No primeiro dia do seminário do FMI, houve divergência quanto ao diagnóstico da instituição sobre as razões que têm motivado o forte fluxo de capitais para os mercados emergentes. Para o Fundo, os fluxos resultam de dois "ventos de calda": a política monetária expansionista dos Estados Unidos; e o aumento dos preços das commodities. Além disso, contribui para os ingressos a elevada tolerância dos investidores, neste momento, a tomar risco. Na avaliação do FMI, esses fatores são temporários e devem desaparecer assim que as economias ricas voltarem a crescer e a aumentar a taxa de juros para combater a inflação.

O seminário é um evento fechado do FMI do qual o Valor participou, mas, pelas regras, as declarações feitas durante o seminários foram em carácter reservado.

Para alguns participantes, o diagnóstico está errado. O bom momento vivido por economias emergentes, como China, Índia e Brasil, não é temporário. O chamado "flight to quality", expressão em inglês usada para denominar o interesse dos investidores pelos países ricos, diz respeito hoje, na verdade, aos emergentes.

Segundo um dos participantes do seminário, não faz sentido culpar a política monetária das nações desenvolvidas pelo grande fluxo de capitais. A taxa de câmbio no Brasil está apreciada por causa da melhora dos termos de troca do comércio do país com o mundo - os preços dos produtos exportados estão subindo mais que os dos importados. Tomando o conjunto dos países emergentes, os termos de troca estão no valor mais alto em 20 anos, segundo dados do FMI. Um participante afirmou que, dado o maior crescimento das economias em desenvolvimento, a tendência dos preços das commodities é subir.
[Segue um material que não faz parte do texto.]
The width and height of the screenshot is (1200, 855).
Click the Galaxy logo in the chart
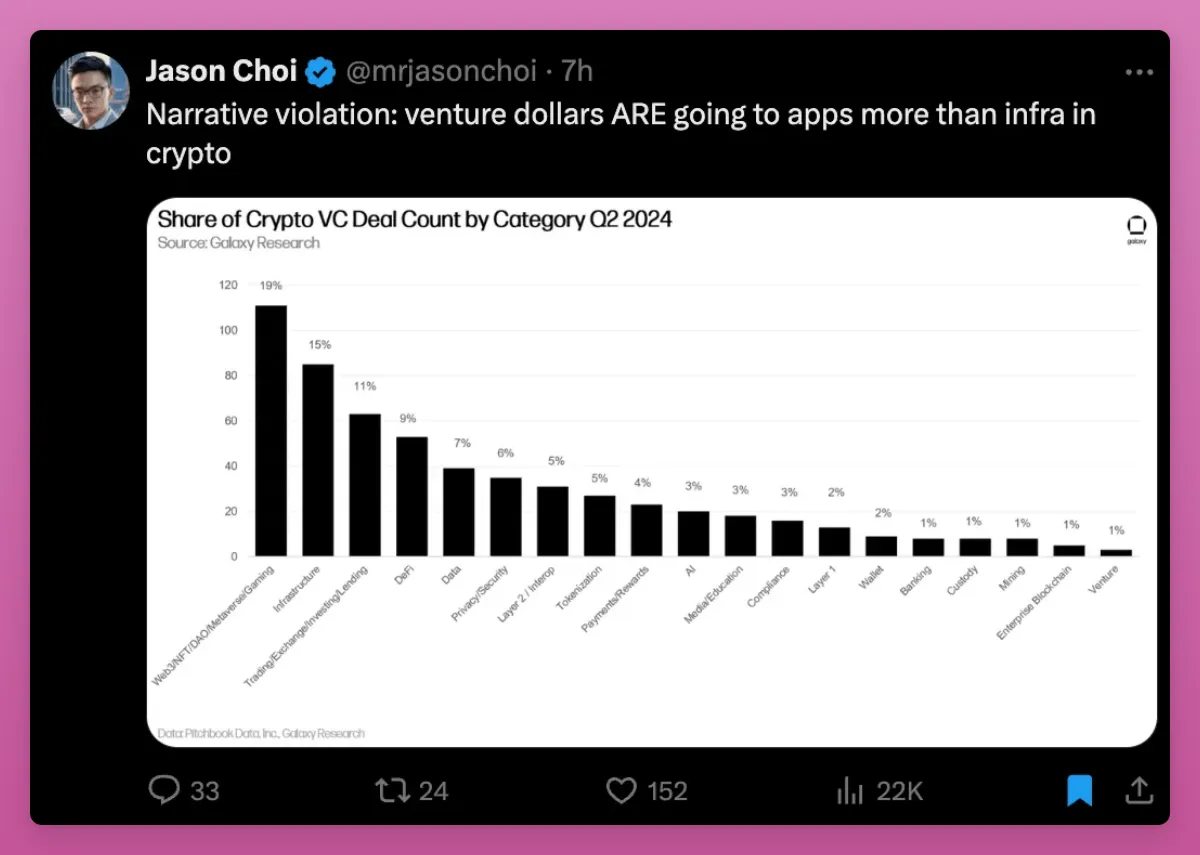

Os fluxos de capitais para os emergentes, observou um participante, costumavam ocorrer de forma oportunística. Hoje as mudanças são estruturais e o atual ciclo de investimento pode durar 20, 25 anos. Multinacionais estão obtendo mais de 60% dos lucros nos mercados emergentes. Aumentar o controle de capital, disse um economista, não fará os investidores deixarem de aplicar nesses países.

Para um especialista, o diferencial de taxa de juros entre os países emergentes e os ricos é a razão mais importante dos atuais fluxos de capital. E esse diferencial deve prevalecer durante muito tempo. A razão é a diferença de crescimento econômico dos dois blocos. Esse crescimento obriga os bancos centrais desses países a aplicar juros mais altos para conter a inflação, o que acaba atraindo mais capitais.

Um economista alegou que não há autonomia de política econômica diante dos atuais volumes de fluxos de capital. Ele defendeu a criação de regras internacionais para disciplinar esses movimentos, pregando que elas não atinjam apenas os países que hoje recebem esses recursos, ao contrário do que propôs o FMI em abril, durante a sua reunião de primavera, em Washington.

Alguns participantes do seminário mostraram preocupação com a ideia de os países latino- americanos, onde a conta de capitais é mais aberta que a dos emergentes da Ásia, adotarem controles rígidos. Por mais que o fluxo de capitais tenha aumentado nos últimos anos, em algum momento, assinalou um economista, haverá um reequilíbrio na economia global, tornando os ingressos menos dramáticos e mais incrementais.

Entre os presentes estavam Olivier Blanchard, diretor do departamento de pesquisa do Fundo, Murilo Portugal, presidente da Febraban, José Antonio Ocampo, da Columbia University entre outros economistas e acadêmicos.